Secure AI Agent Architecture¶
This book is for teams that need not a flashy demo, but an agent system that can survive production reality.
Its central thesis is simple: an agent needs a platform, not magic. As soon as a system gains risky actions, memory, approvals, rollout, and a long operational tail, a model with a few tools stops being enough. You need explicit trust boundaries, a policy layer, controlled execution, observability, quality judgment, and lifecycle discipline.
Building agents is boring, but the result is staggering: instead of a flashy one-off trick, the team gets a system it can constrain, observe, ship, and improve without guessing.
Who This Book Is For¶
- Product engineers who want to build agent features without turning the system into a pile of prompts and exceptions.
- Platform teams that need a shared runtime, policy layer, approvals, observability, and controlled rollout.
- Security engineers who care about trust boundaries, risky execution paths, and abuse surfaces.

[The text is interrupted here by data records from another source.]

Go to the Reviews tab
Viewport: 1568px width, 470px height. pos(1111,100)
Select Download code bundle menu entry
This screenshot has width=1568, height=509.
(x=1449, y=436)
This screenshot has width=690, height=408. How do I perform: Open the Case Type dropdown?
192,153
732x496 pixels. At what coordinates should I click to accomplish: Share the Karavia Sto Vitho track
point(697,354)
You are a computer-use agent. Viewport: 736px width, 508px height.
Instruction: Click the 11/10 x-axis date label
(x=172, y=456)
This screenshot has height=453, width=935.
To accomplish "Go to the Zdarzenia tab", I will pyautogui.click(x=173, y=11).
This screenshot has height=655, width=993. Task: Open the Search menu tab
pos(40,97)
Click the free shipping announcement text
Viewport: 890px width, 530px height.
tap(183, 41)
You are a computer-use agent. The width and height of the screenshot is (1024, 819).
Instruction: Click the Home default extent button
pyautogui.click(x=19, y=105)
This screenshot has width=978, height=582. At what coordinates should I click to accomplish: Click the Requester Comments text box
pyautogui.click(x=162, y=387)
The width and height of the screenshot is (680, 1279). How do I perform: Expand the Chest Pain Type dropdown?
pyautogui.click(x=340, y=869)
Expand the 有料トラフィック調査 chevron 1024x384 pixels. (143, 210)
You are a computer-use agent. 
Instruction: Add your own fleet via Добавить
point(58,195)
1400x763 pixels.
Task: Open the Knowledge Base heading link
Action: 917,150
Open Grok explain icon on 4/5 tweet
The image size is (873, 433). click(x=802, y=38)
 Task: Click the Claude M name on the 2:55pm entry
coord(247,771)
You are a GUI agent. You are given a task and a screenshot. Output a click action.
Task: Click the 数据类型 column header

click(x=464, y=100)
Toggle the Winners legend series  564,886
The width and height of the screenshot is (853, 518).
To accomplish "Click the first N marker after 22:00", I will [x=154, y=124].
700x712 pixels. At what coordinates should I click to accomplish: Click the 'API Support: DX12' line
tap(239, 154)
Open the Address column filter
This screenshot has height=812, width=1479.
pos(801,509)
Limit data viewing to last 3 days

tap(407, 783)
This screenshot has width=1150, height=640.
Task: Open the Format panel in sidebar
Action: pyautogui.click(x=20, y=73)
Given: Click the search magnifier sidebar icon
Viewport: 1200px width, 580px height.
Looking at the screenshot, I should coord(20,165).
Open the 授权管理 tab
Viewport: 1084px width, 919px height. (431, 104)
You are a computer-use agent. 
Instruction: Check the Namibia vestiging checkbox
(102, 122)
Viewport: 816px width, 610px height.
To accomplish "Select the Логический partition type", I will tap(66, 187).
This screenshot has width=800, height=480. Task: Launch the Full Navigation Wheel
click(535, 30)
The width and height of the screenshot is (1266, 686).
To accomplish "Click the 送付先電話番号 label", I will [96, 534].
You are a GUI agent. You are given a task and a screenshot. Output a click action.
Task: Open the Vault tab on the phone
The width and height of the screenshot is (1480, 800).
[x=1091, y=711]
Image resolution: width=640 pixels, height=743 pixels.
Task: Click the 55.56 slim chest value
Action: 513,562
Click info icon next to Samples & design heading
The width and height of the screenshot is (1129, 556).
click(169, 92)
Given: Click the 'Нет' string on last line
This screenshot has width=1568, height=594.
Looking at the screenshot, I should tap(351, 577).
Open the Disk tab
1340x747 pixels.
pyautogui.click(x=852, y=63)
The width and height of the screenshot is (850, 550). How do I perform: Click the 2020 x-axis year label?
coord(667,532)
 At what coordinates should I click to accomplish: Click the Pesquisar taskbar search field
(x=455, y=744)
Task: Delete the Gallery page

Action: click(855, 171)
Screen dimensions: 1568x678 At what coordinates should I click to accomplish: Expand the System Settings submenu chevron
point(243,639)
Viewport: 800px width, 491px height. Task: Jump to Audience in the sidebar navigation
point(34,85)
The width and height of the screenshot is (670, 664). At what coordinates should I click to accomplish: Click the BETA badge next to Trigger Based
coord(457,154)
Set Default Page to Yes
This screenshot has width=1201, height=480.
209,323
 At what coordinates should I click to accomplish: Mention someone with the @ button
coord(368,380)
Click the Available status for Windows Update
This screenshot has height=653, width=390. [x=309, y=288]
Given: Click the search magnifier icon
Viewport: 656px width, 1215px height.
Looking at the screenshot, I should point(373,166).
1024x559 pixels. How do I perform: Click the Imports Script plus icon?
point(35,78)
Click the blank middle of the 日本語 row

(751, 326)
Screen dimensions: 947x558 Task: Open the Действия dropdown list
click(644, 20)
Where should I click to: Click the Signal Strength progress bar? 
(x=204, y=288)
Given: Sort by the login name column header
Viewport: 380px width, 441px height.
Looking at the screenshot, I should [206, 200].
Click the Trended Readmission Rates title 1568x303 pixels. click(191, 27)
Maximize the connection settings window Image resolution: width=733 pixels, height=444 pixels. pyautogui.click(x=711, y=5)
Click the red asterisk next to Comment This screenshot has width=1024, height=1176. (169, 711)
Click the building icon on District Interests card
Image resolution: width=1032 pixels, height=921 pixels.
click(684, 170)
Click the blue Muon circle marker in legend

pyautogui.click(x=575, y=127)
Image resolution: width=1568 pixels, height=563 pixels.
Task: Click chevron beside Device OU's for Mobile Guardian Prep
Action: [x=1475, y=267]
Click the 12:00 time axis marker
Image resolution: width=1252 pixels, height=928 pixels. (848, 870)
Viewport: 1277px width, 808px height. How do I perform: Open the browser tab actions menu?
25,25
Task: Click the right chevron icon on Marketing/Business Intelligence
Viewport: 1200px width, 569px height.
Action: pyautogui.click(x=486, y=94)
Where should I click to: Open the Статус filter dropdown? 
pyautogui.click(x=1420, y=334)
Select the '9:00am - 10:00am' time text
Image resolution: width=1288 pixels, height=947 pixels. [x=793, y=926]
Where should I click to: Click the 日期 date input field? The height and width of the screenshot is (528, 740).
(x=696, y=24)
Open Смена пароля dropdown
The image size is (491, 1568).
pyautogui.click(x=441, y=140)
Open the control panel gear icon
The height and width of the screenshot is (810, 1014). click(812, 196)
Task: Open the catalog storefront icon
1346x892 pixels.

- Tech leads and architects who need reproducible engineering discipline instead of agent theater.
What It Should Change in the Reader's Thinking¶
After this book, the reader should stop thinking of an agent as "an LLM plus some orchestration" and start thinking of it as a governed production system:
- with explicit trust and action boundaries;
- with execution constrained by policy;
- with approvals for risky paths;
- with run-level observability and evidence;
- with rollout discipline, ownership, and lifecycle governance.
How To Read the Book¶
If you need the shortest entry, start with Chapter 1. If you need a route by role or task, open Start Here. If structure and status matter more, use the Book Plan. If you want reusable artifacts, schemas, and contracts, go to the reference layer.
The shortest useful path through the book looks like this:
- Chapter 1. Why an Agent Needs a Platform, Not Magic
- Chapter 3. Security Perimeter and Trust Boundaries
- Chapter 8. Execution Model and Tool Catalog
- Part V. Reliability and Observability
- Chapter 18. Production Rollout Checklist
What Already Exists Here¶
- Published Russian core manuscript across eight book parts, from architectural foundations to lifecycle governance.
- Draft
enandzhtranslation layers that are useful for reading, but still going through editorial cleanup. - The runnable
agent_runtime_refreference package. - Reference pages for traces, evals, policy bundles, approvals, memory, and lifecycle artifacts.
- Practical case studies, checklists, policy templates, and a glossary.
- Active editorial pass on the book manuscript and public site surface.
What the Book Is Not Trying To Be¶
This is not a manual for one framework, not a prompt-trick collection, and not a tour of the AI market. The book sits above specific SDKs and platform docs and asks harder questions instead: what an agent should be allowed to do, how to constrain the write path, what to observe, how to ship changes, and who owns the system after launch.